The crush of short sales comes as more and more banks opt for a portion of what they’re owed rather than have a property go into foreclosure. The Obama administration has advocated short sales as a solution for both financial institutions and sellers.
RealtyTrac data shows short sales in the first quarter of 2012 were up 25 percent compared to the year prior. The total — 109,521 — represented a three-year high. In fact, 2012 may serve as the high-water mark for short sales.
Tax Break Ending
Homeowners considering whether to pursue a short sale are also staring down the calendar. Normally sellers in a short sale see their forgiven loan amount counted as taxable income. A temporary governmental provision suspended that to help unclog the foreclosure pipeline, but the tax break comes to an end this year.
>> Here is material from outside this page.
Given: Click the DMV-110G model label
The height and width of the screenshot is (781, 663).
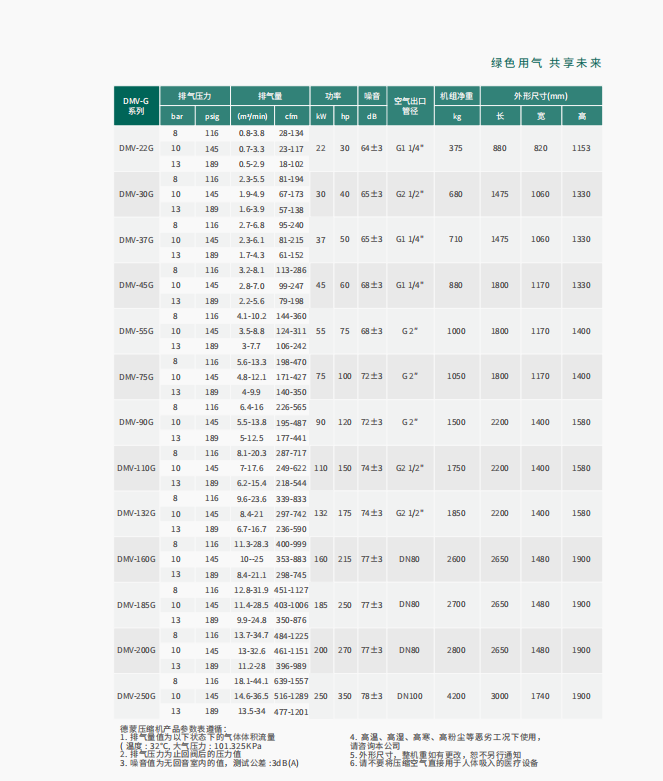Looking at the screenshot, I should tap(136, 468).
Short sales can often take months, which means prospective sellers need to move soon in order to retain the tax break.
They also need to begin the process with their bank. Most sellers will take a credit hit of anywhere from 85 to 160 points and be precluded from obtaining home financing for several years. Veterans and other VA-eligible borrowers will have to wait two years before being eligible for a VA-backed mortgage.
Short Sale Market
Short sales continue to be a great deal for buyers with the credit and income to secure home financing. Prices on distressed properties are often 2o to 25 percent less than non-distressed properties, but there’s increased competition on short sales, which tend to be in better shape than foreclosures.
Buyers expecting to land a deal may need to rein in their optimism and come prepared with a serious offer.